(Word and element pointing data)
+ + + +

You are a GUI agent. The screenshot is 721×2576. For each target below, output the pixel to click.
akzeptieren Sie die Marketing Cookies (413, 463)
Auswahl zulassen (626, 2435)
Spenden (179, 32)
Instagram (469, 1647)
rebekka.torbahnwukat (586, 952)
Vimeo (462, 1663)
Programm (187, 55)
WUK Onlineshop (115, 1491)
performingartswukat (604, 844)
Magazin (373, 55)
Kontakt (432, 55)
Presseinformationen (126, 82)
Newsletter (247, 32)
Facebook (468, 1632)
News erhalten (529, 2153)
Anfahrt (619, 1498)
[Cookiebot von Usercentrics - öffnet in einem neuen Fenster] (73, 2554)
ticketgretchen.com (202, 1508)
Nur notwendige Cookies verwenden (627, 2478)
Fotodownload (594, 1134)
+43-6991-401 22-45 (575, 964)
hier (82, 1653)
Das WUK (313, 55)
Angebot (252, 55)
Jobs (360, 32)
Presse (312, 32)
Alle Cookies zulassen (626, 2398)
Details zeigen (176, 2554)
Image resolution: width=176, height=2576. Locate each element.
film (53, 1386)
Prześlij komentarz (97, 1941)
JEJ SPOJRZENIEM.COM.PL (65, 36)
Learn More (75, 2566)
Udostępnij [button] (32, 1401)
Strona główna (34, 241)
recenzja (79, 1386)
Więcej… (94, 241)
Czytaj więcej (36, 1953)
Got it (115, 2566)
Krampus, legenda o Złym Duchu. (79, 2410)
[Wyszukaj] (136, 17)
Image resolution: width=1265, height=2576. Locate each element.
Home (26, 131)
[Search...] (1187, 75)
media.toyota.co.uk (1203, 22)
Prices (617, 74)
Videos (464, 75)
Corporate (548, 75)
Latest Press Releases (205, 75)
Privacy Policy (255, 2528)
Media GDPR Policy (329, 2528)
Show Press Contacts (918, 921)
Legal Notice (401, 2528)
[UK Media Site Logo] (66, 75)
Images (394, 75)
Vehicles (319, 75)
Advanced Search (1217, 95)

+ + + +

• [Stated goal]: Give the stretch of data from its start through the line containing "Więcej… (94, 241)" as a Markdown table with the columns Row and Line, leaving out any blank lines.

• [Answer to this exercise]:
| Row | Line |
|---|---|
| 1 | You are a GUI agent. The screenshot is 721×2576. For each target below, output the pixel to click. |
| 2 | akzeptieren Sie die Marketing Cookies (413, 463) |
| 3 | Auswahl zulassen (626, 2435) |
| 4 | Spenden (179, 32) |
| 5 | Instagram (469, 1647) |
| 6 | rebekka.torbahnwukat (586, 952) |
| 7 | Vimeo (462, 1663) |
| 8 | Programm (187, 55) |
| 9 | WUK Onlineshop (115, 1491) |
| 10 | performingartswukat (604, 844) |
| 11 | Magazin (373, 55) |
| 12 | Kontakt (432, 55) |
| 13 | Presseinformationen (126, 82) |
| 14 | Newsletter (247, 32) |
| 15 | Facebook (468, 1632) |
| 16 | News erhalten (529, 2153) |
| 17 | Anfahrt (619, 1498) |
| 18 | [Cookiebot von Usercentrics - öffnet in einem neuen Fenster] (73, 2554) |
| 19 | ticketgretchen.com (202, 1508) |
| 20 | Nur notwendige Cookies verwenden (627, 2478) |
| 21 | Fotodownload (594, 1134) |
| 22 | +43-6991-401 22-45 (575, 964) |
| 23 | hier (82, 1653) |
| 24 | Das WUK (313, 55) |
| 25 | Angebot (252, 55) |
| 26 | Jobs (360, 32) |
| 27 | Presse (312, 32) |
| 28 | Alle Cookies zulassen (626, 2398) |
| 29 | Details zeigen (176, 2554) |
| 30 | Image resolution: width=176, height=2576. Locate each element. |
| 31 | film (53, 1386) |
| 32 | Prześlij komentarz (97, 1941) |
| 33 | JEJ SPOJRZENIEM.COM.PL (65, 36) |
| 34 | Learn More (75, 2566) |
| 35 | Udostępnij [button] (32, 1401) |
| 36 | Strona główna (34, 241) |
| 37 | recenzja (79, 1386) |
| 38 | Więcej… (94, 241) |